L’identification de ces logiciels — à l’aide de signatures pour IDS ou pour antivirus ou bien encore par règles YARA — découle souvent de celle des artefacts précédemment évoqués. Alors qu’une mise à jour partielle ou une simple modification de ces outils était suffisante dans ce cas, reconstituer l’intégralité d’une boîte à outils est une tâche autrement plus ardue et consommatrice en temps : d’ingénierie, de développement, de tests et de formation. De quoi ralentir ou sévèrement contrarier les activités d’un adversaire.
TTPs
Enfin, au sommet de la pyramide on trouve les TTPs. De la même façon qu’on reconnaît l’artiste à son savoir-faire, on reconnait un groupe d’acteurs à son mode opératoire qui constitue sa “griffe”. Un défenseur capable de détecter un adversaire, non plus sur la seule base de ses outils ou des indicateurs purement techniques précédemment décrits, mais sur son comportement dispose d’un atout majeur pour contrer ses actions, sans parler de la capacité d’attribuer à cet adversaire des incidents passés.

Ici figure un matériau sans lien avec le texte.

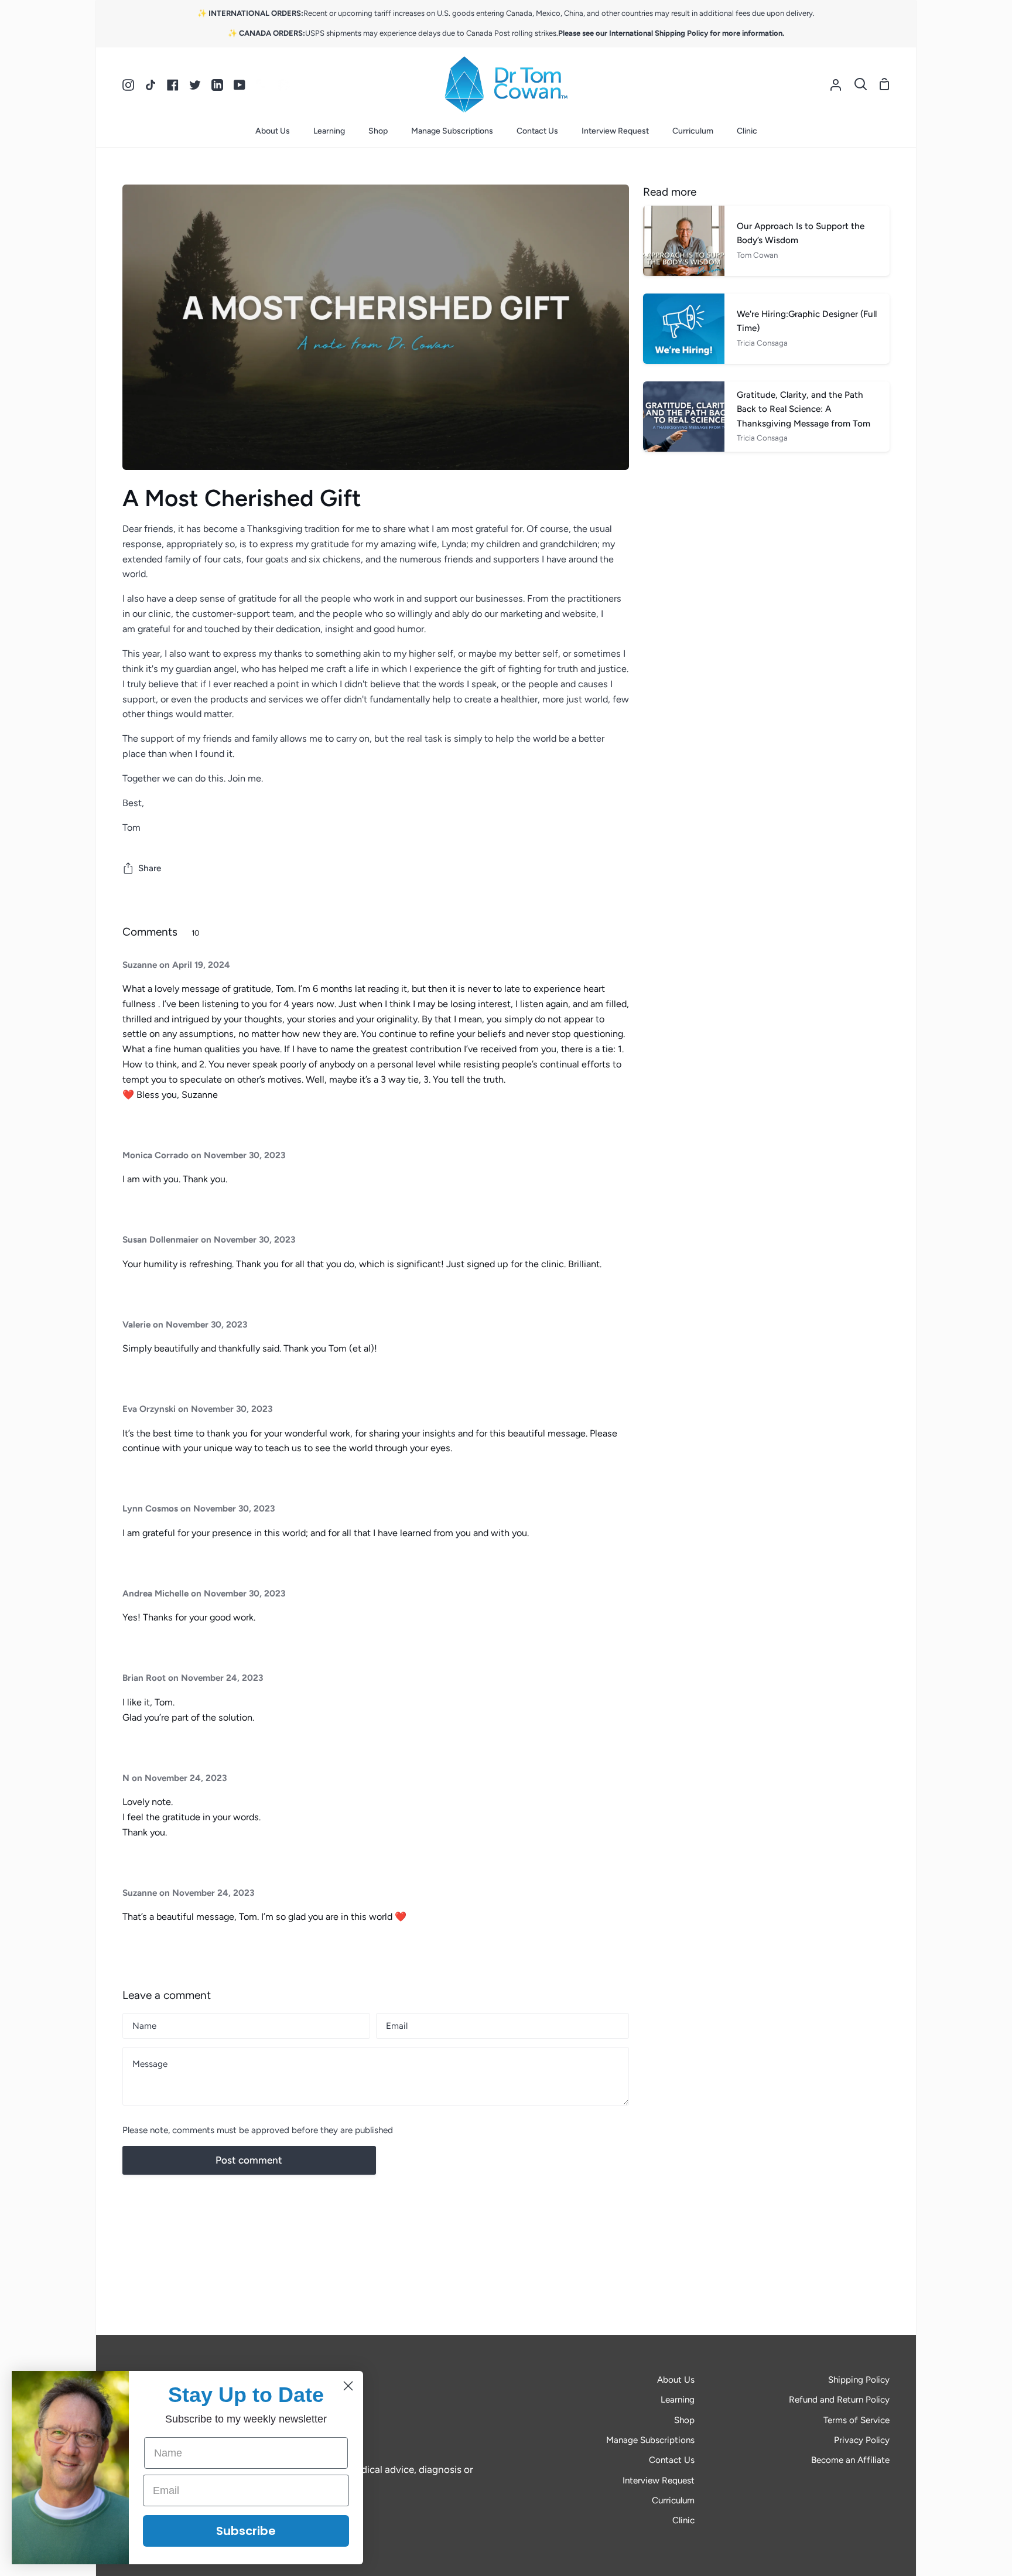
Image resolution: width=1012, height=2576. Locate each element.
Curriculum (673, 2500)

C’est tout l’enjeu de la Threat Intelligence que d’apporter aux défenseurs ce niveau de connaissance sur les adversaires. Les deux principaux choix qui se présentent alors à celui-ci consistent à repartir de zéro et se réinventer ou abandonner la partie.
Une proposition de mise à jour de la Pyramide
Le billet de D. Bianco a été publié en 2013, puis légèrement modifié en 2014 (ajout des hash à la base de la pyramide). Si le modèle reste globalement pertinent et adapté, il mériterait d’être revisité à la lumière des incidents et des tendances relevées ces 5 dernières années.
Les attaquants utilisent de plus en plus des outils “sur étagère” : Metasploit, PowerShell ou même Python figurent au catalogue de tous les groupes actifs sérieux du moment. Ils présentent l’avantage de ne pas permettre d’attribution facile sur la base des logiciels déployés, au détriment, certes, d’une détection parfois plus facile, et libèrent les adversaires de tout effort de développement et de maintenance. S’ils recourent au “fait-maison”, c’est souvent pour les phases finales de leurs attaques, surtout quand elles consistent à saboter les machines infectées. L’utilisation d’outils communs agit comme un “antalgique” pour l’adversaire et devrait mener à un ré-ordonnancement des phases.
De plus, cette pyramide, très techno-centrique, mériterait d’être étendue. On pourrait ainsi ajouter un étage supplémentaire : les identités numériques et réelles des membres des groupes d’acteurs qui sont des éléments intangibles. Cette tâche est étroitement liée aux capacités à attribuer une attaque à un groupe de façon quasi-certaine et elle repose sur des moyens qui dépassent souvent ceux dont disposent des entités non étatiques.
Le Department of Justice (DoJ) des Etats-Unis a ainsi rédigé plusieurs actes d’accusation en 2018 à l’encontre de membres de groupes d’acteur russes, chinois, iraniens et nord-coréens. Il faut être naïf pour penser que les personnes inculpées seront poursuivies devant des tribunaux américains ou que ces seules actions permettront de dissuader des Etats ou des entités non-étatiques de lancer de nouvelles cyberattaques. Il ne faut toutefois pas négliger l’impact du message envoyé, sorte de “persona non grata” appliqué au cyberespace.